Al ver que en lugar del Notario apareció aquel hombre de enérgicas facciones y cubierto con amplio sombrero negro, que adornaba una gran pluma del mismo color, el Teniente se quedó parado mirándole con asombro.

—¿Quién sois? —le preguntó al fin, al cabo de algunos instantes—. ¡Yo pregunto por el Notario!

—Contesto yo por él, puesto que el Notario en este momento no puede moverse.

—Entonces, abrid: ¡orden del Gobernador!

—¿Y si yo no quiero abrir?

—¡En ese caso, no respondo de las consecuencias! En esta casa han sucedido cosas muy extrañas, caballero, y tengo la orden de averiguar qué es lo que ha pasado al señor don Pedro Convexio, a su criado y a su tío, el conde de Lerma.

—Si os interesa saberlo, os diré que están todos vivos y sanos en esta casa, y que tienen un excelente humor.

—¡Mandadlos bajar!

—¡Señor, eso es imposible! —contestó el Corsario.

—¡Os intimo a obedecer, o mandaré echar la puerta abajo!

—Hacedlo; pero debo advertiros que he mandado colocar detrás de ella un barril de pólvora, y que a la primera tentativa que hagáis para forzarla, pondré fuego a la mecha y volaré la casa con el señor Convexio, el Notario, el criado y el conde de Lerma. ¡Ahora, haced la tentativa, si es que os atrevéis!

Al oír esto, dicho con voz tranquila, fría y cortada y en un tono que no dejaba lugar a duda alguna acerca de la terrible amenaza, corrió por los soldados y curiosos un escalofrío de terror, y varios de los últimos se apresuraron a marcharse más que a paso, temiendo que la casa volara de un momento a otro. El mismo Teniente dio algunos pasos atrás.

El Corsario permaneció tranquilamente en la ventana, como si fuera un simple espectador, no perdiendo de vista, sin embargo, los arcabuces de los soldados, mientras que Carmaux y Wan Stiller, que estaban detrás de él, espiaban las idas y venidas de los vecinos, los cuales corrieron en dirección a las terrazas.

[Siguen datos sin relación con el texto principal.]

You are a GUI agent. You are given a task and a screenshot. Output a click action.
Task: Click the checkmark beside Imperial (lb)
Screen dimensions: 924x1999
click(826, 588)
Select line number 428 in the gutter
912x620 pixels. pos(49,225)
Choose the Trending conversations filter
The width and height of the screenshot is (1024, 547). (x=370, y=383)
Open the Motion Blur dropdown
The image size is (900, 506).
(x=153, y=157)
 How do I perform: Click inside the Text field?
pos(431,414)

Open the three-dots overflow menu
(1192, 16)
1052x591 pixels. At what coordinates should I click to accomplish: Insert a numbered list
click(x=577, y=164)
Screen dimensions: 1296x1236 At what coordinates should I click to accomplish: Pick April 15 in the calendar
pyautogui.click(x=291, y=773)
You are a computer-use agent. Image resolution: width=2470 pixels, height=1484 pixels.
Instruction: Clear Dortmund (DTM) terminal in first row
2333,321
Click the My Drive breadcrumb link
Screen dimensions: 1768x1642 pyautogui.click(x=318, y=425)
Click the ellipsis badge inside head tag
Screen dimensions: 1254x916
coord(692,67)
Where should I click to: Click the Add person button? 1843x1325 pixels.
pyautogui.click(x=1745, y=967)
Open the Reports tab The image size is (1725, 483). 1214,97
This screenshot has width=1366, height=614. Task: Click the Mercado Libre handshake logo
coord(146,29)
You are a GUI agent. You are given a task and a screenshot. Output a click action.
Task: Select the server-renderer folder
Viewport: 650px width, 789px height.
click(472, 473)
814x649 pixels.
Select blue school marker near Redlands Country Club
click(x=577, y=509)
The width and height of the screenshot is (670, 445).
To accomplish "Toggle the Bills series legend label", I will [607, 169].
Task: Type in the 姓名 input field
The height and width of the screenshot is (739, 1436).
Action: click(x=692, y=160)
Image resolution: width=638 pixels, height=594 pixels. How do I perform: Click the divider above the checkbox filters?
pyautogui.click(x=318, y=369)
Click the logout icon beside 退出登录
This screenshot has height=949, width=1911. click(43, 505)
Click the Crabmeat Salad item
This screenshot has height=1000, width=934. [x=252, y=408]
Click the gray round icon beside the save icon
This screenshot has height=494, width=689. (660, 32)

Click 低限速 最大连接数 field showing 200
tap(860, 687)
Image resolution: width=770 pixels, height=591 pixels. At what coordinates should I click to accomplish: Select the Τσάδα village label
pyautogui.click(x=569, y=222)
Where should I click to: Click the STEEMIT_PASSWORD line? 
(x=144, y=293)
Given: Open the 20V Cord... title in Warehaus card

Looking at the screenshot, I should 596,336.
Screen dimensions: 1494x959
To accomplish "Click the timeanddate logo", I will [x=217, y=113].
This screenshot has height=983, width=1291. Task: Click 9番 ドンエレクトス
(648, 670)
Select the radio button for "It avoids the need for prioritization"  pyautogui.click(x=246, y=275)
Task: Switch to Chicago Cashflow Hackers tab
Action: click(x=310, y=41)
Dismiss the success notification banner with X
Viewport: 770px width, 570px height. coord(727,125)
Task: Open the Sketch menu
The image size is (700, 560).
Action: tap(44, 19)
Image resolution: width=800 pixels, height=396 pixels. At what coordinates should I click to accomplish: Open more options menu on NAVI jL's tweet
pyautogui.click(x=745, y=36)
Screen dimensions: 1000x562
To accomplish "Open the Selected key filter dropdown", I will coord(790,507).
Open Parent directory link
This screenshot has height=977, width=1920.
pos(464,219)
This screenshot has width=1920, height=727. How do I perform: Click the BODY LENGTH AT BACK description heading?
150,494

—Pero ¿quién sois? —volvió a preguntar de nuevo el Teniente.

—Un hombre que no quiere que le moleste nadie, sea quien fuere, y mucho menos los oficiales del Gobernador —contestó el Corsario.

—¡Os intimo a que me digáis vuestro nombre!

—A mí no me parece que debo decirlo.

—¡Os obligaré a ello!

—Y yo haré saltar la casa.

—Pero ¿estáis loco?

—¡Tan loco como vos!

—¿También un insulto?

—Nada de eso, señor mío: contesto.

—¡Concluyamos! ¡La broma ha durado demasiado!

—¿Lo queréis? ¡Eh, Carmaux; anda a poner fuego a la pólvora!